__YOUR OBJECTIVE__.
One range is to be output from the listing below, exactly as written: the line with "You are a computer-use agent. Screen dimensions: 975x780" to the line with "This screenshot has height=208, width=378.", both kept.

__ENTRIES PROVIDED__.
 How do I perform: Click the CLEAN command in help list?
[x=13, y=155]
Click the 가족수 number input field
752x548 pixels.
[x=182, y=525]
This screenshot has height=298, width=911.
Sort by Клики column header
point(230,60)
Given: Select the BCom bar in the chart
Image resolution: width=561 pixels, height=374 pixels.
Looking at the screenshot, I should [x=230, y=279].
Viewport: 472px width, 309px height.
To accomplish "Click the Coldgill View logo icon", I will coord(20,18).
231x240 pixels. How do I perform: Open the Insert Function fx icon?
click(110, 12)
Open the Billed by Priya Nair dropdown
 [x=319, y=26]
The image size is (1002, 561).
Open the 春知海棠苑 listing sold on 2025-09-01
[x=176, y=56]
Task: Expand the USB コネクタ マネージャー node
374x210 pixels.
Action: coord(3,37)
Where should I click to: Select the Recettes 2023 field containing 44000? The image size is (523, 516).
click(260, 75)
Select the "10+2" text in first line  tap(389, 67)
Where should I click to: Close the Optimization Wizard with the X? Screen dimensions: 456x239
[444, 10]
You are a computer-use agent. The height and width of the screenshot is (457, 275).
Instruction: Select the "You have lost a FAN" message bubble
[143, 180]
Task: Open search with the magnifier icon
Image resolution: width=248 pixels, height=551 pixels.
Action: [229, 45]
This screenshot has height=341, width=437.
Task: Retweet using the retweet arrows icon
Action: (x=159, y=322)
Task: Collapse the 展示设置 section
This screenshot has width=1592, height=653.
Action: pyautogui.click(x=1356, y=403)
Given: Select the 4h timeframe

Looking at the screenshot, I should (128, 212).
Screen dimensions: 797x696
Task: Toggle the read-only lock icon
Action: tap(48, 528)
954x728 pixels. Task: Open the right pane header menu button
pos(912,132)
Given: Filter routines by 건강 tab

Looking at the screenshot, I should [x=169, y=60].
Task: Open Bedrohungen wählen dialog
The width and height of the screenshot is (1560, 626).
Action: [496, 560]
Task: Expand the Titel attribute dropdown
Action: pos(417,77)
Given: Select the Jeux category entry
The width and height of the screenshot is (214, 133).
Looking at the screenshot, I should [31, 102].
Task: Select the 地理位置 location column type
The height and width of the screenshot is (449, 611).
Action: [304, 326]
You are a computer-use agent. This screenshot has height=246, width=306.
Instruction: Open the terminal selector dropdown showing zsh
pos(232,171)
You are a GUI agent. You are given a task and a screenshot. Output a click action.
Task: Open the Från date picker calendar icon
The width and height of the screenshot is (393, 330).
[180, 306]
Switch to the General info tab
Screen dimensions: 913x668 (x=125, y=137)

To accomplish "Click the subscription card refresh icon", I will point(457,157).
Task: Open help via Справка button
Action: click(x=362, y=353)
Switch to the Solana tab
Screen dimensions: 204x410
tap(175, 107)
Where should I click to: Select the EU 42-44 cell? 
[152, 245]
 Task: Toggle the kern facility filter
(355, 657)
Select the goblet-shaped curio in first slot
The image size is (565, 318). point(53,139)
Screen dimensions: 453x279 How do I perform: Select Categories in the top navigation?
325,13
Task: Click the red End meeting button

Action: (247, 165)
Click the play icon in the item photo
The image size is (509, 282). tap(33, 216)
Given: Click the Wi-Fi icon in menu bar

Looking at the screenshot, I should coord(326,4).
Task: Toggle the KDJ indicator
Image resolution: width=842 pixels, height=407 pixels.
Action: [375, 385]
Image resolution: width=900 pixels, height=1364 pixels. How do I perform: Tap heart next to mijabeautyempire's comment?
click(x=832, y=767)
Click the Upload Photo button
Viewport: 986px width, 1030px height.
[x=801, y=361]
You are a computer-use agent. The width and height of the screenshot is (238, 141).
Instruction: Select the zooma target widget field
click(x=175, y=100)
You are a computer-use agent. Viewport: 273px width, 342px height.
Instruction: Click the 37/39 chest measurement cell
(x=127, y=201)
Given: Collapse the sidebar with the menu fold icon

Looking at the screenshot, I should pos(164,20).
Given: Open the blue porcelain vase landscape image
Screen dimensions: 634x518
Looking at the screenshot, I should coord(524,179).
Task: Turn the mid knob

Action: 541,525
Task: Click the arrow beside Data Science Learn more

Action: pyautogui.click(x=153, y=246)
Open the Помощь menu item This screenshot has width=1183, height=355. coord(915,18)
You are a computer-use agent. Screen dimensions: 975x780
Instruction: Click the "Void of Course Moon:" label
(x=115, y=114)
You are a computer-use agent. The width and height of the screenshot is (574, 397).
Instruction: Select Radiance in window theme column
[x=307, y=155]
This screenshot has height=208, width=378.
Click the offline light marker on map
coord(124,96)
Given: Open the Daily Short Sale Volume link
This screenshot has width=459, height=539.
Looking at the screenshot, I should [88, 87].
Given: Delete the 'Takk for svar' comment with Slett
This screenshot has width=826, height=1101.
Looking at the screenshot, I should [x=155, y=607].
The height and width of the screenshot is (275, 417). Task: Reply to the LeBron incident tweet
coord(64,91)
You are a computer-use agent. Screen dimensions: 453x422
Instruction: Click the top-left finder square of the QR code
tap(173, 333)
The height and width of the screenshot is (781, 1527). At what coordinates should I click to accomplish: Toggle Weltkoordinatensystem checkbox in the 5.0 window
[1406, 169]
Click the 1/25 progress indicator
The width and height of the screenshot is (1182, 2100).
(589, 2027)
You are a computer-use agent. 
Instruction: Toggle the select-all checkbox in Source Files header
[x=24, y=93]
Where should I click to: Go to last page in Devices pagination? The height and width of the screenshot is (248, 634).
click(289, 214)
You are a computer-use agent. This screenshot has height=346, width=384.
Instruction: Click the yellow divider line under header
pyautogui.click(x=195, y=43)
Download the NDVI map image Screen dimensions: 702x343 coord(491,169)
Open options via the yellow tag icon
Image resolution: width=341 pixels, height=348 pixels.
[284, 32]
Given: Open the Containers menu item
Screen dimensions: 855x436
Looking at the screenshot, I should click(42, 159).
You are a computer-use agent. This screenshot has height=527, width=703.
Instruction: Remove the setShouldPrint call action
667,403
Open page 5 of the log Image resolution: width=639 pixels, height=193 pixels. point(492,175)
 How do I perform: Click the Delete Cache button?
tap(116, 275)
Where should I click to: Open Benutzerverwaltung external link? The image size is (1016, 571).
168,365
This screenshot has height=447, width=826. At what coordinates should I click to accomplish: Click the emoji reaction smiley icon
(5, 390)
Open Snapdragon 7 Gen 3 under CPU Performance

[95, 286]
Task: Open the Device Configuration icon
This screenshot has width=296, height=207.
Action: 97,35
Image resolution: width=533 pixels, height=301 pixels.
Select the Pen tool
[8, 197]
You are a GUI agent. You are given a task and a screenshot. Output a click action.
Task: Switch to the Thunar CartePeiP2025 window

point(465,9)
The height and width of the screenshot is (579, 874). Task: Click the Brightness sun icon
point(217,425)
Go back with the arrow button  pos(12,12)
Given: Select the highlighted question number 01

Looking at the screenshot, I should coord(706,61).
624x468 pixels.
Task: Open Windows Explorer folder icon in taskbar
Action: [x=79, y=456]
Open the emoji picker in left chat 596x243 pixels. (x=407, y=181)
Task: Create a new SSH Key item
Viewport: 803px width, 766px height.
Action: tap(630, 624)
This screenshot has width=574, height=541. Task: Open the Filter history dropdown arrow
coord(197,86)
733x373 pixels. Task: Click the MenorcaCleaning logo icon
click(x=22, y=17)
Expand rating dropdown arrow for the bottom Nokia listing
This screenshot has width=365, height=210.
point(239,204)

__WRITTEN ANSWER__.
You are a computer-use agent. Screen dimensions: 975x780
Instruction: Click the "Void of Course Moon:" label
(x=115, y=114)
You are a computer-use agent. The width and height of the screenshot is (574, 397).
Instruction: Select Radiance in window theme column
[x=307, y=155]
This screenshot has height=208, width=378.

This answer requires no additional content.